*DIRECTIVE*.
Rewrite the rows starting at the line containing "Image resolution: width=971" and ending at the line containing "(660, 268).", substituting "completion percentage" for "progress percentage" and leaving everything else unchanged. Leave the pictures out of the answer.

*RECORD EXCERPTS*.
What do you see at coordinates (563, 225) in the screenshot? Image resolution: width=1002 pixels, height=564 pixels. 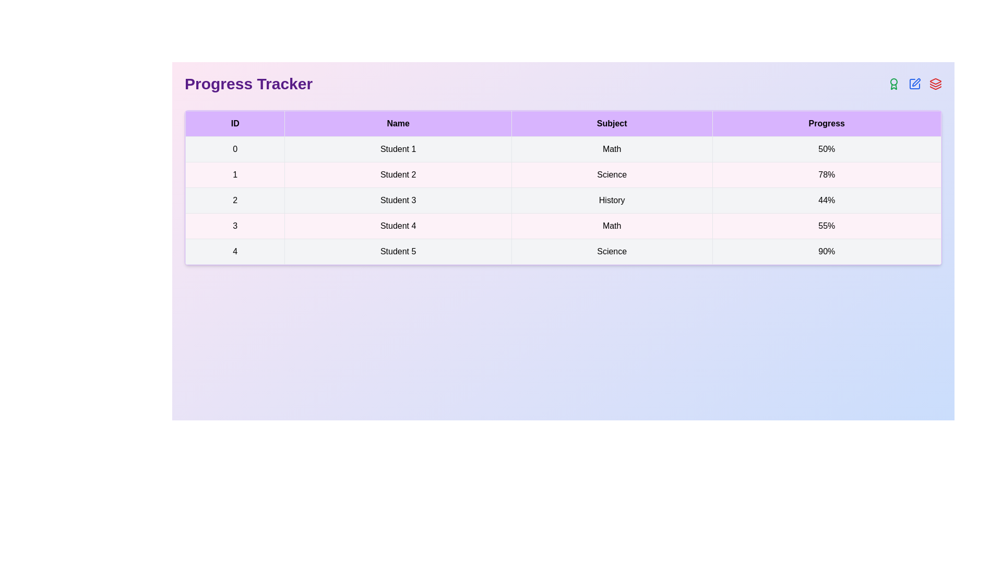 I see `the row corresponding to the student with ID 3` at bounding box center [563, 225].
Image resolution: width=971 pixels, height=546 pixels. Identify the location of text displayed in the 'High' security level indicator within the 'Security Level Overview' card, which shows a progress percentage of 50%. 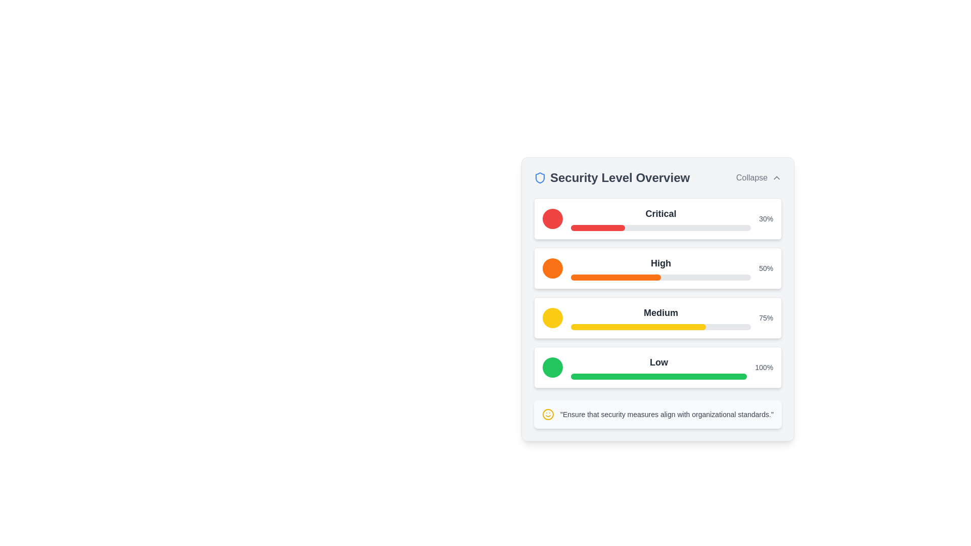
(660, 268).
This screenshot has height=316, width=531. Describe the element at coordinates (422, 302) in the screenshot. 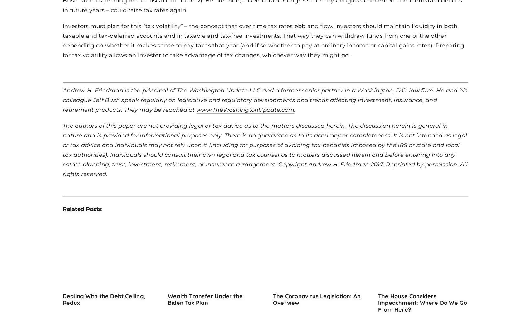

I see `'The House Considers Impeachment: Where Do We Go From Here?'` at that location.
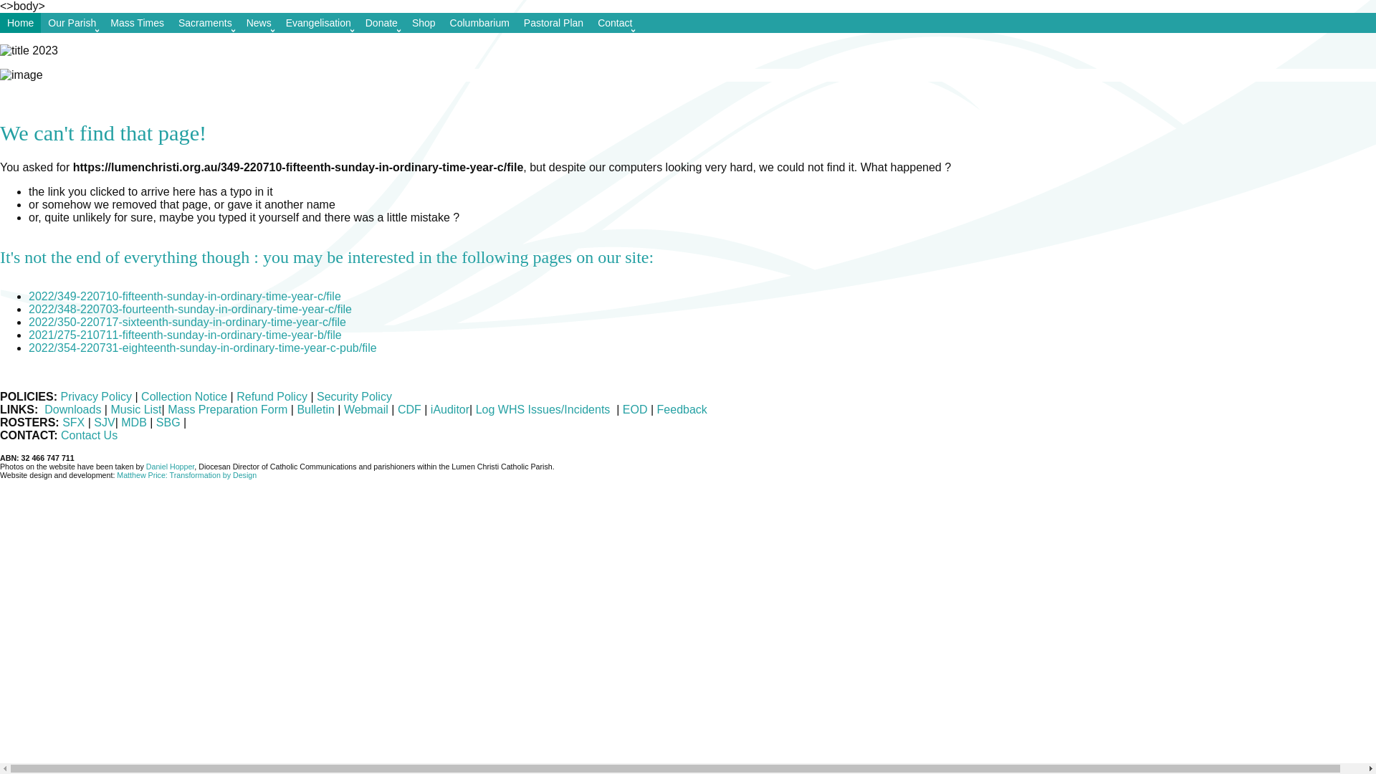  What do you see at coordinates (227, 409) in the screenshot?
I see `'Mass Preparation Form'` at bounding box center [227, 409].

*TASK RESPONSE*.
Image resolution: width=971 pixels, height=546 pixels. Identify the location of text displayed in the 'High' security level indicator within the 'Security Level Overview' card, which shows a completion percentage of 50%. 
(660, 268).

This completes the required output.